* [What you are asked to do]: Among the entries below, one line contains "Image resolution: width=1366" and another contains "Task: Open the Supreme Roll item title". Transcribe those two lines and every line between them, exactly.

* [Exercise material]:
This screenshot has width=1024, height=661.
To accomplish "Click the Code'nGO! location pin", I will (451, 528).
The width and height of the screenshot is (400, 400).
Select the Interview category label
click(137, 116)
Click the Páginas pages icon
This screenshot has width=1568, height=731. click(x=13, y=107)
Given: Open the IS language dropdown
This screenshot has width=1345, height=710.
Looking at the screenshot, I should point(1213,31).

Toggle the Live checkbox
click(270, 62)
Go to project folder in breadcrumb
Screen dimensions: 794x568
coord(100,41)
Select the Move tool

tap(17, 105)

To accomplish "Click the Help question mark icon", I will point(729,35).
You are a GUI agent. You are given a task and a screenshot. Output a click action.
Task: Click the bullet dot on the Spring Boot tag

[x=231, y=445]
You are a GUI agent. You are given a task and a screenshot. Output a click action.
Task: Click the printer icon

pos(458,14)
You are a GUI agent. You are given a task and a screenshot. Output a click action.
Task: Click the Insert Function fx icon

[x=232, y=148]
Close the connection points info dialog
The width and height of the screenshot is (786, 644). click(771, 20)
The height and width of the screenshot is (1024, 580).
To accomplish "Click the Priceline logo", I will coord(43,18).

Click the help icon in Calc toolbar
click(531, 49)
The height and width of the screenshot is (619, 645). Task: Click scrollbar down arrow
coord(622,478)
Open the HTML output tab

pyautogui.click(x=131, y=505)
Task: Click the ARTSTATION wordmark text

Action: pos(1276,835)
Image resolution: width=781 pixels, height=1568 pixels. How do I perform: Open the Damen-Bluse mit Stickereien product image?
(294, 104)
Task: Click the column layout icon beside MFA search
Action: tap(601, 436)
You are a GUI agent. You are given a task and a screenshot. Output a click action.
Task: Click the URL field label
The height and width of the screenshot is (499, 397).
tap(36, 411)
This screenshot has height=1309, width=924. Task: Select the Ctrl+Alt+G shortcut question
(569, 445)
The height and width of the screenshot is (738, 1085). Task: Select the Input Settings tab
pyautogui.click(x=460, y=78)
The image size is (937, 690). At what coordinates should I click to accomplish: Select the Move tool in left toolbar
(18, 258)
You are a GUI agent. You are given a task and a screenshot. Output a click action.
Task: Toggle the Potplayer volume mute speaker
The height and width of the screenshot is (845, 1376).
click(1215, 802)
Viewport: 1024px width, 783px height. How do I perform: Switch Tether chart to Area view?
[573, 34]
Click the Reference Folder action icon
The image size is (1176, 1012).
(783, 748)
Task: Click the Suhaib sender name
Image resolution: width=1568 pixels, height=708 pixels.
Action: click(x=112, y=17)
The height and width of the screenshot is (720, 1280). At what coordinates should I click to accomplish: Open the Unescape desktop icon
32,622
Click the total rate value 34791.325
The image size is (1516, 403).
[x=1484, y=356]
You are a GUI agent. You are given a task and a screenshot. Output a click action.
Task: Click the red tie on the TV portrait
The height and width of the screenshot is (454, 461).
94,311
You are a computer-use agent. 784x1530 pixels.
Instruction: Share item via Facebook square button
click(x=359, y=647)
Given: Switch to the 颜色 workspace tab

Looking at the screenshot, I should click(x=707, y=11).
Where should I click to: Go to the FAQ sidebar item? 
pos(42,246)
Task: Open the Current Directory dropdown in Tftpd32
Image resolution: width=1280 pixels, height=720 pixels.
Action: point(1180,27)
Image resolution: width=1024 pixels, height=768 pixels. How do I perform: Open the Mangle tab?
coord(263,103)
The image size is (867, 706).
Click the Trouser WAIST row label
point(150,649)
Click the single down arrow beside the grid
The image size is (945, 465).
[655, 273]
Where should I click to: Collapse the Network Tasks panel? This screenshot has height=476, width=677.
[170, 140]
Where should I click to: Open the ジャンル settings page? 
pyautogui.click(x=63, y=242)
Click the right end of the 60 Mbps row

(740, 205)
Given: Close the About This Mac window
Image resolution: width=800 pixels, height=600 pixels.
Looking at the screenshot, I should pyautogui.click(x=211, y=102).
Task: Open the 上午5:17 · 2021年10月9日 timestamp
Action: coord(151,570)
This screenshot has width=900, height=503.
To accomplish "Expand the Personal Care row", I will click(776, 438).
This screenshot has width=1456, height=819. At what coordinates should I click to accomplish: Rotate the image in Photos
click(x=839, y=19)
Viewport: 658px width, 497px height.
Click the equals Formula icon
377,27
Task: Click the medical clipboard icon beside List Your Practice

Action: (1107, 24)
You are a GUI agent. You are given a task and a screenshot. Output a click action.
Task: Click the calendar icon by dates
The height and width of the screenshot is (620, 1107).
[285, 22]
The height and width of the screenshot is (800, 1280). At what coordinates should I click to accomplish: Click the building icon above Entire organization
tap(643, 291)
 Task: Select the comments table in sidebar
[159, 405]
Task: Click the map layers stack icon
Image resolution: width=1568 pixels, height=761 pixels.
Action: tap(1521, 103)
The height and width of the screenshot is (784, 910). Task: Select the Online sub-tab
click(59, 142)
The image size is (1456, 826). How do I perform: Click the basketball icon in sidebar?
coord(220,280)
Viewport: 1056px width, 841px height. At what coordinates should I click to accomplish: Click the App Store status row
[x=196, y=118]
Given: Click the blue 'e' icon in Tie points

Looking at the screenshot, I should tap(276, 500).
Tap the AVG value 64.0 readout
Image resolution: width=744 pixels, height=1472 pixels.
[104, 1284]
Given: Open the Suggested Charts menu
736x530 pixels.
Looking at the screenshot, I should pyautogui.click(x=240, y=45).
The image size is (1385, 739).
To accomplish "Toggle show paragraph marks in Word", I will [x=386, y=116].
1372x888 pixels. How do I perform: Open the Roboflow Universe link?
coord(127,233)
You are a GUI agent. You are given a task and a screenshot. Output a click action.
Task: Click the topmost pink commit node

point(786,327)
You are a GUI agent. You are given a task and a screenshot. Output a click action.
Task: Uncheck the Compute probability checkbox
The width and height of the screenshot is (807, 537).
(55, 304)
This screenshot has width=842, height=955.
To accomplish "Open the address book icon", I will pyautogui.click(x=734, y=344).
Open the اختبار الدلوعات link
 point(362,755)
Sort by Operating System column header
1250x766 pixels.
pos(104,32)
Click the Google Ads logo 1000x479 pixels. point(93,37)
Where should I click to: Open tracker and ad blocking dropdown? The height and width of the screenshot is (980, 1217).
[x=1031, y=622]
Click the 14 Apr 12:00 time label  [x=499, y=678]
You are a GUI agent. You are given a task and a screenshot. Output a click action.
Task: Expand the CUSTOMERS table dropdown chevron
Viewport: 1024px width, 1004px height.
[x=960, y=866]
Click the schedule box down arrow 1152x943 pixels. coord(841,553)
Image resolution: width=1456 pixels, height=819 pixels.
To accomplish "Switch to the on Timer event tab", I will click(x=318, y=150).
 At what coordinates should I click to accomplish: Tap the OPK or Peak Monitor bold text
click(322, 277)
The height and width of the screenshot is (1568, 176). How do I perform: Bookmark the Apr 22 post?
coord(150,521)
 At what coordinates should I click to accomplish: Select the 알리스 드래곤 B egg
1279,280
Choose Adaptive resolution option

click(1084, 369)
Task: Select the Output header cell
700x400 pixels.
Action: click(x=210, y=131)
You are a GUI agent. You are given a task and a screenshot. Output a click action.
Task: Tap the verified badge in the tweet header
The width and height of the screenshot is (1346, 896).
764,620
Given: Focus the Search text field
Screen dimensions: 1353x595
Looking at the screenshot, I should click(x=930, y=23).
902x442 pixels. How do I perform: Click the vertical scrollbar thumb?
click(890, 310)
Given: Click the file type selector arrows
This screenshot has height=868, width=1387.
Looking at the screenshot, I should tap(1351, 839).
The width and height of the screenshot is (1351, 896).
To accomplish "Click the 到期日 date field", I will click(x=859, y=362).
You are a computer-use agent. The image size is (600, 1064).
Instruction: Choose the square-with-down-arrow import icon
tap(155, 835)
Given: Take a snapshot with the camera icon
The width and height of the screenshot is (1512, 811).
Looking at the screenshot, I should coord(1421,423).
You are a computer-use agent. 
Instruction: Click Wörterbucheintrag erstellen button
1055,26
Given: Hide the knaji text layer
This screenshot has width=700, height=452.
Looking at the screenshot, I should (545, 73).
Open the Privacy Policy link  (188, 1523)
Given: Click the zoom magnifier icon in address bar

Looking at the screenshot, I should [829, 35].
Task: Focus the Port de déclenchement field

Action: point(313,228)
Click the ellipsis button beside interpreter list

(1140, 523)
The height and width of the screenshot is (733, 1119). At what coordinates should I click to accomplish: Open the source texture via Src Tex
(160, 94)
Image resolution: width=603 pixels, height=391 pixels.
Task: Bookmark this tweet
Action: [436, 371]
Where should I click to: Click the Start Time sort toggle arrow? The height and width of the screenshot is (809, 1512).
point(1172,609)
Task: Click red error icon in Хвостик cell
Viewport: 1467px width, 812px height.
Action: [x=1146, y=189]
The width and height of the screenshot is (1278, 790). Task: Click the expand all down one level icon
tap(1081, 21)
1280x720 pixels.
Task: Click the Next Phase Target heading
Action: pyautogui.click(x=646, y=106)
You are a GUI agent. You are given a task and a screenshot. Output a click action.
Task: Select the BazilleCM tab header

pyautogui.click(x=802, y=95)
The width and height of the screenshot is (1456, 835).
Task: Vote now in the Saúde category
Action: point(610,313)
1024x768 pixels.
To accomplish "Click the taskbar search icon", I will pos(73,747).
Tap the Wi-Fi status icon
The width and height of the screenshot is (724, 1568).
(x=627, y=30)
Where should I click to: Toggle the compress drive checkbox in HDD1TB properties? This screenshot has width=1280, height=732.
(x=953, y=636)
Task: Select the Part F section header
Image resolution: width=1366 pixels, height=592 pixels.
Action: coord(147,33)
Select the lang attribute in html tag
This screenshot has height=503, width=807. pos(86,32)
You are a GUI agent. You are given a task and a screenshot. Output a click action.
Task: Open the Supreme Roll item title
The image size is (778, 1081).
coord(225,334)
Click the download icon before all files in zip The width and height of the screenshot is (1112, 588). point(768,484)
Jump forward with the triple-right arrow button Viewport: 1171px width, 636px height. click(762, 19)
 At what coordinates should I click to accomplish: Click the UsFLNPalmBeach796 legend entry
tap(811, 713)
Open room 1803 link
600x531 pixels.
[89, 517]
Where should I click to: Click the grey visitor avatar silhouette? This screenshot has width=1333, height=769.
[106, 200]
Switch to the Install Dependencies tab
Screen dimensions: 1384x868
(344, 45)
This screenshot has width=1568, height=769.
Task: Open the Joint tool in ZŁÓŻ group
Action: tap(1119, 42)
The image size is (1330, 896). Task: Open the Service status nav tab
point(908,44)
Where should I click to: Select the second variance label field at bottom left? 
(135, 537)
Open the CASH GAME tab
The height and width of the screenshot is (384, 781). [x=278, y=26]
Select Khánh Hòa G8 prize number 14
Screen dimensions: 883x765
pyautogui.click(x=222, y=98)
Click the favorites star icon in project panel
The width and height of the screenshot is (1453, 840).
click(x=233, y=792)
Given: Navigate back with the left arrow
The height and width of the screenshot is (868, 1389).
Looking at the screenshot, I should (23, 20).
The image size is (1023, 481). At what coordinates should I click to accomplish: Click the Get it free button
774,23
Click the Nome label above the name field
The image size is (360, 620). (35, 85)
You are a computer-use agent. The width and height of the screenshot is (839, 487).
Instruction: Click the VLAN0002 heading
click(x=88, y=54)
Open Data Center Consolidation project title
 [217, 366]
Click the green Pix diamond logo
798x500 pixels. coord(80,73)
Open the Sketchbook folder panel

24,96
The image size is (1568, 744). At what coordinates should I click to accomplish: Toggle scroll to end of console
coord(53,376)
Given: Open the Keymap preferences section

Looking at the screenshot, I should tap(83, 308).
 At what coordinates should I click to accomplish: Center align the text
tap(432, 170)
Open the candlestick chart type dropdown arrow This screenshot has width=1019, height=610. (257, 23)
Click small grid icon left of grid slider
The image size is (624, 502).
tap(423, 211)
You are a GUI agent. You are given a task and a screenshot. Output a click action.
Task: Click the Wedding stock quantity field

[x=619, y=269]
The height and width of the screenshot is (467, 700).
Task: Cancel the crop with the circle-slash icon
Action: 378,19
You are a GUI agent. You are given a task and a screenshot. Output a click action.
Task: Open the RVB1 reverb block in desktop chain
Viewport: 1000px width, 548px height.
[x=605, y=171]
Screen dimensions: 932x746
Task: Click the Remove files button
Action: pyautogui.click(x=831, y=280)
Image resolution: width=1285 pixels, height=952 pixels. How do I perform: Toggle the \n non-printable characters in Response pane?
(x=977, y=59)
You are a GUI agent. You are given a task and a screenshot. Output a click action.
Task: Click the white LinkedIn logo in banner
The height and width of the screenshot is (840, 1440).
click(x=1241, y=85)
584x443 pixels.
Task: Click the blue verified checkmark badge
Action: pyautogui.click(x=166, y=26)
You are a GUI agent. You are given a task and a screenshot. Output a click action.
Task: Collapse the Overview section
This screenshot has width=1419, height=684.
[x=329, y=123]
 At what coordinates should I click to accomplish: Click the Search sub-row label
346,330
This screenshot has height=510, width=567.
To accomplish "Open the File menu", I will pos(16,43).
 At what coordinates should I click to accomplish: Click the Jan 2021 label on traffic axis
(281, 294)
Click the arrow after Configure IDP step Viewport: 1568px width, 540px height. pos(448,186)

* [Written response]:
Image resolution: width=1366 pixels, height=592 pixels.
Action: coord(147,33)
Select the lang attribute in html tag
This screenshot has height=503, width=807. pos(86,32)
You are a GUI agent. You are given a task and a screenshot. Output a click action.
Task: Open the Supreme Roll item title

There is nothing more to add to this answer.